◆ **Data listing**:
BEGIN
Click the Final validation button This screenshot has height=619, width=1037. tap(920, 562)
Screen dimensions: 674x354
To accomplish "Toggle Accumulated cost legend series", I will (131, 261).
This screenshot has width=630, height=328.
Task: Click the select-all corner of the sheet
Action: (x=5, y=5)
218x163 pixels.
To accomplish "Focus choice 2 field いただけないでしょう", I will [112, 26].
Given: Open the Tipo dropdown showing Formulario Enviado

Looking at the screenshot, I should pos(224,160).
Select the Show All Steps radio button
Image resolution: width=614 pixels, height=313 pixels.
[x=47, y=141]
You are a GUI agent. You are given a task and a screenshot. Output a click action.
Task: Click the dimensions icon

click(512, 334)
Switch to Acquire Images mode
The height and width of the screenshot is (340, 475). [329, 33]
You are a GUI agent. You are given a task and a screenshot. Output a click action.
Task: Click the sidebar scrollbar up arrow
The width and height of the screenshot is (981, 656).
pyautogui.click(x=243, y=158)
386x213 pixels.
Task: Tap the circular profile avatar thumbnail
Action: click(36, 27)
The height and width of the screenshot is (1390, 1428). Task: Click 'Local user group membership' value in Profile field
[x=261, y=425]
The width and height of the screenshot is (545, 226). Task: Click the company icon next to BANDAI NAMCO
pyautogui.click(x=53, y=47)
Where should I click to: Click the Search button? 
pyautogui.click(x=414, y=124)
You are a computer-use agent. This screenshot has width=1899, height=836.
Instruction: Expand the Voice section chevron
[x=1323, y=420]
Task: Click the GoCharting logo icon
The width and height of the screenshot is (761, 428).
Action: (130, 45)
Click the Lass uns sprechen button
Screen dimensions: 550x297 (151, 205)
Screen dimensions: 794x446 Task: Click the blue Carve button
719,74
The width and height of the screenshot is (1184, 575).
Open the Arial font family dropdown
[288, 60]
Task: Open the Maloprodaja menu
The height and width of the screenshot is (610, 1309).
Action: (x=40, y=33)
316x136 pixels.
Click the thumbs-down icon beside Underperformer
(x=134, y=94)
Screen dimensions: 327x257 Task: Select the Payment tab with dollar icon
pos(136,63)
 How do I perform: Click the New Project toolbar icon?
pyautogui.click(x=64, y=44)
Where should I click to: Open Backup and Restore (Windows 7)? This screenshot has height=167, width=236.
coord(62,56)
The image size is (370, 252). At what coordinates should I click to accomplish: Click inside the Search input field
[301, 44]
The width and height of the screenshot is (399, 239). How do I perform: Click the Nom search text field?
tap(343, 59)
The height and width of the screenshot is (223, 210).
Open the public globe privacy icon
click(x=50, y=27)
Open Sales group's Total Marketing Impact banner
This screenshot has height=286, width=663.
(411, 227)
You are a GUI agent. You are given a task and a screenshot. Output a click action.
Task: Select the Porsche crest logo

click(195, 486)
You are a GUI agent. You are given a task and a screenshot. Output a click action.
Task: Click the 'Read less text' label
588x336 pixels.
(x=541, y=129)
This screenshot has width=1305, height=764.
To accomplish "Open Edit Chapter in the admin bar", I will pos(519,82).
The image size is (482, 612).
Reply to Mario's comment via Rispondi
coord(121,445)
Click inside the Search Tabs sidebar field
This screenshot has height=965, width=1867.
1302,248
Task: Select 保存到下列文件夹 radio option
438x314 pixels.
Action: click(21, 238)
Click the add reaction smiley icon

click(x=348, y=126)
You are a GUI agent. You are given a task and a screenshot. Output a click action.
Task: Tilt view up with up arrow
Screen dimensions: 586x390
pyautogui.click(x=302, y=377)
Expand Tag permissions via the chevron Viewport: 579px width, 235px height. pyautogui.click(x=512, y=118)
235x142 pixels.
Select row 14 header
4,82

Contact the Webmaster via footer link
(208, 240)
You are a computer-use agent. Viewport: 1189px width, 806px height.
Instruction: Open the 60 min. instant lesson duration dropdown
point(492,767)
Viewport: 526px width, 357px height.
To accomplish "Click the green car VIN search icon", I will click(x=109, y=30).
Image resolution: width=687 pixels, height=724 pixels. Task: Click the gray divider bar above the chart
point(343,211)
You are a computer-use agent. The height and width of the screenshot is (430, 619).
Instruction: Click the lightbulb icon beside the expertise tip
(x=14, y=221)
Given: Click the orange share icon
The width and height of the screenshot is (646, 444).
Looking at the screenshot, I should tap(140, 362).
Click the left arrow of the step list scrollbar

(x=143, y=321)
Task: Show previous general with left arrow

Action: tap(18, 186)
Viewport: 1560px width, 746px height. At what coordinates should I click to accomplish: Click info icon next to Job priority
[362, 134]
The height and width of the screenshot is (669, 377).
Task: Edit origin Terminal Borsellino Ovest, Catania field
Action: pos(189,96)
END
◆ **Problem requirements**: Your answer should be the records above, set down exactly.

◆ **Result below**:
Click the Final validation button This screenshot has height=619, width=1037. tap(920, 562)
Screen dimensions: 674x354
To accomplish "Toggle Accumulated cost legend series", I will (131, 261).
This screenshot has width=630, height=328.
Task: Click the select-all corner of the sheet
Action: (x=5, y=5)
218x163 pixels.
To accomplish "Focus choice 2 field いただけないでしょう", I will [112, 26].
Given: Open the Tipo dropdown showing Formulario Enviado

Looking at the screenshot, I should pos(224,160).
Select the Show All Steps radio button
Image resolution: width=614 pixels, height=313 pixels.
[x=47, y=141]
You are a GUI agent. You are given a task and a screenshot. Output a click action.
Task: Click the dimensions icon

click(512, 334)
Switch to Acquire Images mode
The height and width of the screenshot is (340, 475). [329, 33]
You are a GUI agent. You are given a task and a screenshot. Output a click action.
Task: Click the sidebar scrollbar up arrow
The width and height of the screenshot is (981, 656).
pyautogui.click(x=243, y=158)
386x213 pixels.
Task: Tap the circular profile avatar thumbnail
Action: click(36, 27)
The height and width of the screenshot is (1390, 1428). Task: Click 'Local user group membership' value in Profile field
[x=261, y=425]
The width and height of the screenshot is (545, 226). Task: Click the company icon next to BANDAI NAMCO
pyautogui.click(x=53, y=47)
Where should I click to: Click the Search button? 
pyautogui.click(x=414, y=124)
You are a computer-use agent. This screenshot has width=1899, height=836.
Instruction: Expand the Voice section chevron
[x=1323, y=420]
Task: Click the GoCharting logo icon
The width and height of the screenshot is (761, 428).
Action: (130, 45)
Click the Lass uns sprechen button
Screen dimensions: 550x297 (151, 205)
Screen dimensions: 794x446 Task: Click the blue Carve button
719,74
The width and height of the screenshot is (1184, 575).
Open the Arial font family dropdown
[288, 60]
Task: Open the Maloprodaja menu
The height and width of the screenshot is (610, 1309).
Action: (x=40, y=33)
316x136 pixels.
Click the thumbs-down icon beside Underperformer
(x=134, y=94)
Screen dimensions: 327x257 Task: Select the Payment tab with dollar icon
pos(136,63)
 How do I perform: Click the New Project toolbar icon?
pyautogui.click(x=64, y=44)
Where should I click to: Open Backup and Restore (Windows 7)? This screenshot has height=167, width=236.
coord(62,56)
The image size is (370, 252). At what coordinates should I click to accomplish: Click inside the Search input field
[301, 44]
The width and height of the screenshot is (399, 239). How do I perform: Click the Nom search text field?
tap(343, 59)
The height and width of the screenshot is (223, 210).
Open the public globe privacy icon
click(x=50, y=27)
Open Sales group's Total Marketing Impact banner
This screenshot has height=286, width=663.
(411, 227)
You are a GUI agent. You are given a task and a screenshot. Output a click action.
Task: Select the Porsche crest logo

click(195, 486)
You are a GUI agent. You are given a task and a screenshot. Output a click action.
Task: Click the 'Read less text' label
588x336 pixels.
(x=541, y=129)
This screenshot has width=1305, height=764.
To accomplish "Open Edit Chapter in the admin bar", I will pos(519,82).
The image size is (482, 612).
Reply to Mario's comment via Rispondi
coord(121,445)
Click inside the Search Tabs sidebar field
This screenshot has height=965, width=1867.
1302,248
Task: Select 保存到下列文件夹 radio option
438x314 pixels.
Action: click(21, 238)
Click the add reaction smiley icon

click(x=348, y=126)
You are a GUI agent. You are given a task and a screenshot. Output a click action.
Task: Tilt view up with up arrow
Screen dimensions: 586x390
pyautogui.click(x=302, y=377)
Expand Tag permissions via the chevron Viewport: 579px width, 235px height. pyautogui.click(x=512, y=118)
235x142 pixels.
Select row 14 header
4,82

Contact the Webmaster via footer link
(208, 240)
You are a computer-use agent. Viewport: 1189px width, 806px height.
Instruction: Open the 60 min. instant lesson duration dropdown
point(492,767)
Viewport: 526px width, 357px height.
To accomplish "Click the green car VIN search icon", I will click(x=109, y=30).
Image resolution: width=687 pixels, height=724 pixels. Task: Click the gray divider bar above the chart
point(343,211)
You are a computer-use agent. The height and width of the screenshot is (430, 619).
Instruction: Click the lightbulb icon beside the expertise tip
(x=14, y=221)
Given: Click the orange share icon
The width and height of the screenshot is (646, 444).
Looking at the screenshot, I should tap(140, 362).
Click the left arrow of the step list scrollbar

(x=143, y=321)
Task: Show previous general with left arrow

Action: tap(18, 186)
Viewport: 1560px width, 746px height. At what coordinates should I click to accomplish: Click info icon next to Job priority
[362, 134]
The height and width of the screenshot is (669, 377).
Task: Edit origin Terminal Borsellino Ovest, Catania field
Action: pos(189,96)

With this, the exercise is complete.